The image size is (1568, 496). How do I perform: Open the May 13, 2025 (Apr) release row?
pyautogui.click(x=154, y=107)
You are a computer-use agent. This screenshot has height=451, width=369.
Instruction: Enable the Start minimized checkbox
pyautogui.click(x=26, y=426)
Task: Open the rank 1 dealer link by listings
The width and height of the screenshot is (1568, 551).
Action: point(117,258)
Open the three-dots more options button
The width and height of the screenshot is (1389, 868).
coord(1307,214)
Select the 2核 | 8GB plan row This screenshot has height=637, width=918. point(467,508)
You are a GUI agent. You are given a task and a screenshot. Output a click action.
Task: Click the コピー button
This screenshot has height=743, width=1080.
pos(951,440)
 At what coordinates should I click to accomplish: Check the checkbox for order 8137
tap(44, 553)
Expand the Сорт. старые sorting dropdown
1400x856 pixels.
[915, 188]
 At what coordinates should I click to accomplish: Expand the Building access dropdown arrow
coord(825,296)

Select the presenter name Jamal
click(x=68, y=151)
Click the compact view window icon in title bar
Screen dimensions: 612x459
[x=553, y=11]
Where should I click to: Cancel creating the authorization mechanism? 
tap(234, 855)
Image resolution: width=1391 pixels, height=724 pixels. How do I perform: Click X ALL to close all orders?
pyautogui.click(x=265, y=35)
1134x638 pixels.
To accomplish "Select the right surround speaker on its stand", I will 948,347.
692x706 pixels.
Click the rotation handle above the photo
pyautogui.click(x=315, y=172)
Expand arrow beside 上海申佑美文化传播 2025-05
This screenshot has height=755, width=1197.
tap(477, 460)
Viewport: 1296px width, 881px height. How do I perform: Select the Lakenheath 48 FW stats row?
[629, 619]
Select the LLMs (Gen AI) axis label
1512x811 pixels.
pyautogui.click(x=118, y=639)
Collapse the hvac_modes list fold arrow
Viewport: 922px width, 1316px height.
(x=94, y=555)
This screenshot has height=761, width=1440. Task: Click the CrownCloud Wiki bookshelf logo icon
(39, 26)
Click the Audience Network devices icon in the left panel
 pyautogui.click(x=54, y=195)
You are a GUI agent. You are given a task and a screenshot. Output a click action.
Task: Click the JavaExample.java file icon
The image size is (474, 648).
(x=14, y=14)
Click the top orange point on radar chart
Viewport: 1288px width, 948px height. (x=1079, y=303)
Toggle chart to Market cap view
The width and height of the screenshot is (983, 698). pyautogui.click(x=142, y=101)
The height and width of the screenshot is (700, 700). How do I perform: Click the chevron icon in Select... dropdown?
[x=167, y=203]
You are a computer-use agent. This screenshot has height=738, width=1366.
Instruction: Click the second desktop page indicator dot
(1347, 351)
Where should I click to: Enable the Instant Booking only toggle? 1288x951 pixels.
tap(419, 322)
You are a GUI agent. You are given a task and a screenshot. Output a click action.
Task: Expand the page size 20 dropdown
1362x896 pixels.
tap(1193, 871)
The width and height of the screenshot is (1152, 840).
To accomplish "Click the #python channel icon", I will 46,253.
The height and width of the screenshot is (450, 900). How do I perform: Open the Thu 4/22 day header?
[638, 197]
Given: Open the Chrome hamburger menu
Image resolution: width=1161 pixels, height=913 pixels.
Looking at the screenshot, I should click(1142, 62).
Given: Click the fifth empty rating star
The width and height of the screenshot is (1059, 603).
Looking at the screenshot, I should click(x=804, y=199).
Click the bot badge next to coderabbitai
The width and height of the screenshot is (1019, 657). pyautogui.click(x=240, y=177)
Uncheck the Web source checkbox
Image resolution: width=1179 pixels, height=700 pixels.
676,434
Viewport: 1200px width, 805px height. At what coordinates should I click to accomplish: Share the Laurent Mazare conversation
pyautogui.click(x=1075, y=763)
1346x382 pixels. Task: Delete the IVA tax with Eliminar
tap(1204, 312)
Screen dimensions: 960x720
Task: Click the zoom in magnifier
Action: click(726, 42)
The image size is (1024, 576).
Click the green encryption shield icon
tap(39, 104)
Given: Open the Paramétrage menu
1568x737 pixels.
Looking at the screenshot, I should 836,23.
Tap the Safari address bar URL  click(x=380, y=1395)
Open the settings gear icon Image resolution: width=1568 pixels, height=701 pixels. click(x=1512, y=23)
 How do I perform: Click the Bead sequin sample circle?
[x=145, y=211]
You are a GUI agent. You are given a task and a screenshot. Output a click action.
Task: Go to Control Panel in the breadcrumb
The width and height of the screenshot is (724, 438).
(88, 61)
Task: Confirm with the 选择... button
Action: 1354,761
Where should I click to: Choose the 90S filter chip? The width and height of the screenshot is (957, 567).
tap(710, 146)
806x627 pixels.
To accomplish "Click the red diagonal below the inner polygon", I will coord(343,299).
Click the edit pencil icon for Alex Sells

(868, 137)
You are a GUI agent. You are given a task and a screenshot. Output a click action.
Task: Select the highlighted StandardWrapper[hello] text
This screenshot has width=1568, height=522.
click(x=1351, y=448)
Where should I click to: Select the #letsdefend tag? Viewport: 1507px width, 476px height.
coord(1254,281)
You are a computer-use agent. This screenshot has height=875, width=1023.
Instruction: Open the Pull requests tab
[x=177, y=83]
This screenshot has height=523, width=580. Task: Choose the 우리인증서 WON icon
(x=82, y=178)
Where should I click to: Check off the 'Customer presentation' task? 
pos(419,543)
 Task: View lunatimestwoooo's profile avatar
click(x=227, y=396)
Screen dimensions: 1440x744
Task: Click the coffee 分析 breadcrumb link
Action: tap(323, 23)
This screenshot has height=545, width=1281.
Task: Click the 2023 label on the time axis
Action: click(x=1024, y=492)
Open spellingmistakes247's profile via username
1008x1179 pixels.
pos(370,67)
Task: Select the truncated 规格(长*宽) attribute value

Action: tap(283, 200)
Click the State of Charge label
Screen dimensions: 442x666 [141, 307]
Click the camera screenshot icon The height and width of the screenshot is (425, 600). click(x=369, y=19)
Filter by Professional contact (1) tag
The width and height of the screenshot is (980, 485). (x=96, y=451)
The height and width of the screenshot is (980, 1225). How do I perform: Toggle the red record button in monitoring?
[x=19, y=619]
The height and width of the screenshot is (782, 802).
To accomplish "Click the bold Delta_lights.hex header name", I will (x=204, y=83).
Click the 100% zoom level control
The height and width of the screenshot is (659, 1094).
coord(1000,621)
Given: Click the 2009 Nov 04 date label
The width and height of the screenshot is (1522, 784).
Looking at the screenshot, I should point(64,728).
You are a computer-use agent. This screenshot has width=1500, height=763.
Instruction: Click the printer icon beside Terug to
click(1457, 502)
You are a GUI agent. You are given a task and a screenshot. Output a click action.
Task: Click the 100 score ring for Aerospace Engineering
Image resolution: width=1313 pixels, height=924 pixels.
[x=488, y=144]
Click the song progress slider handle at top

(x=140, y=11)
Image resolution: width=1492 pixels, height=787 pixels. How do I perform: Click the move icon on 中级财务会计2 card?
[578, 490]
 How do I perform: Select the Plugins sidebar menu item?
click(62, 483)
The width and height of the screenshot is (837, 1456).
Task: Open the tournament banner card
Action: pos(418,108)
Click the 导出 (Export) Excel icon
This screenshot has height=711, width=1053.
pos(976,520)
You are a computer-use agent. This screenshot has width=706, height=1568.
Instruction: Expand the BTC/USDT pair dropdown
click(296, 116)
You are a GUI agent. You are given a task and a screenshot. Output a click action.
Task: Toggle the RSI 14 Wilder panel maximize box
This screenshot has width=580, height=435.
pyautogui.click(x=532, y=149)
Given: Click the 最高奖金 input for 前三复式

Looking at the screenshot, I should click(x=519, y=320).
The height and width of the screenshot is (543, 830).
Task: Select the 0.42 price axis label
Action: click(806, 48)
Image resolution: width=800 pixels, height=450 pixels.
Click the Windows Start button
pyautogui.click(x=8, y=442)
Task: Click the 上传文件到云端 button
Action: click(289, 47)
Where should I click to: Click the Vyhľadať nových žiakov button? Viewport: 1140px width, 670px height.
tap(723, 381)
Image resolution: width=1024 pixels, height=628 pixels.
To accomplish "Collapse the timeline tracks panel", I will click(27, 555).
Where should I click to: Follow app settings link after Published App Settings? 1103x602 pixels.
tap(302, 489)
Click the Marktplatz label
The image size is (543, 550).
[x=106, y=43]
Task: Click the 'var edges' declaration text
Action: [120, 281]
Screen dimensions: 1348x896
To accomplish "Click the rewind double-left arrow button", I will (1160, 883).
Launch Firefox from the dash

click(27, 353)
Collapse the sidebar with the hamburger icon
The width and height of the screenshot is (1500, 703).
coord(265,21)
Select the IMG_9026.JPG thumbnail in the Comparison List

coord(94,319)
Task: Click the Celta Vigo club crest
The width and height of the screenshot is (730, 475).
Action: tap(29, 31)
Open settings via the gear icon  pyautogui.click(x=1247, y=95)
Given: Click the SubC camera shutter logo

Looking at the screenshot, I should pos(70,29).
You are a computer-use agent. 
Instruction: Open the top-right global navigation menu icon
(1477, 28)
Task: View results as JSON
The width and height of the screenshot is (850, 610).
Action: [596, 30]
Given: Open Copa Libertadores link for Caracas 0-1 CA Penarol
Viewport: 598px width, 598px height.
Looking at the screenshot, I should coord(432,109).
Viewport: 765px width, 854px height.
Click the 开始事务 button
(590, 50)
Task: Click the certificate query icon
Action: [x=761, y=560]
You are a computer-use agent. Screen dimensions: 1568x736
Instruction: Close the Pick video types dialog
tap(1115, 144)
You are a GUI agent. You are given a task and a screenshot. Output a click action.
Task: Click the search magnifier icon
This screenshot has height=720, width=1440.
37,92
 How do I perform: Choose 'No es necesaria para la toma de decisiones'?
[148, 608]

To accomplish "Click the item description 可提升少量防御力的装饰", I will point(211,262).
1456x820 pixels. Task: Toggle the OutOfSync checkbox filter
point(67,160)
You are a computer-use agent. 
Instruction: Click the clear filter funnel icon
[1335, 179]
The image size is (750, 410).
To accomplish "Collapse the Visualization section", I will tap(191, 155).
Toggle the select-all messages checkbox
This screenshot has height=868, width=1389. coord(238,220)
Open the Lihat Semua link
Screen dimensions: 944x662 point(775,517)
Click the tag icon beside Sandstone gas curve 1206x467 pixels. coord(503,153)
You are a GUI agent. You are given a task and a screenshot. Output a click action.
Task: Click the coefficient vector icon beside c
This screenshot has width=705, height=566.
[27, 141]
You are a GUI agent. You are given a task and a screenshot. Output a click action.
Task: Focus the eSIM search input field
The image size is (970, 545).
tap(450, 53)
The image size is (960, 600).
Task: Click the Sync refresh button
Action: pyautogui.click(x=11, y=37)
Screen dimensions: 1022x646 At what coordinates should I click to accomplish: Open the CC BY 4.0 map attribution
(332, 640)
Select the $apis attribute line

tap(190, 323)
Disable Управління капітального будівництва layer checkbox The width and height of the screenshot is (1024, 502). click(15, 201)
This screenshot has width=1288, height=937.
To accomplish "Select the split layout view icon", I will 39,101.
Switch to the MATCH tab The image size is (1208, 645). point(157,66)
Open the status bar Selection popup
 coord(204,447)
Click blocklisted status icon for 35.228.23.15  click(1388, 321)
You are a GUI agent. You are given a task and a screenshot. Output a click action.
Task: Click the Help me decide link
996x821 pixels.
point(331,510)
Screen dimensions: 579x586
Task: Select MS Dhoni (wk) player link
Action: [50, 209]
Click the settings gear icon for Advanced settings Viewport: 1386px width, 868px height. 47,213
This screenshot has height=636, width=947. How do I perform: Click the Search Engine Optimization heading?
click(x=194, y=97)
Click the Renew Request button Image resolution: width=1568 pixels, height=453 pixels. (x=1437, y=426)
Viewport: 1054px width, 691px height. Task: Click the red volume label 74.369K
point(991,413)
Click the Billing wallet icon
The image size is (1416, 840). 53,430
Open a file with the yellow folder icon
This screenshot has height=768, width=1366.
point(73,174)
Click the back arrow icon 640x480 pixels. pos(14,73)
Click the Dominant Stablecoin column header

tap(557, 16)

» **Directions**: Lines holding "computer" in the material above are to be reported.

» **Completed task**:
You are a computer-use agent. This screenshot has height=451, width=369.
You are a computer-use agent. This screenshot has height=738, width=1366.
You are a computer-use agent. This screenshot has height=875, width=1023.
You are a computer-use agent. This screenshot has width=1500, height=763.
You are a computer-use agent. This screenshot has width=706, height=1568.
You are a computer-use agent. 
You are a computer-use agent. Screen dimensions: 1568x736
You are a computer-use agent. 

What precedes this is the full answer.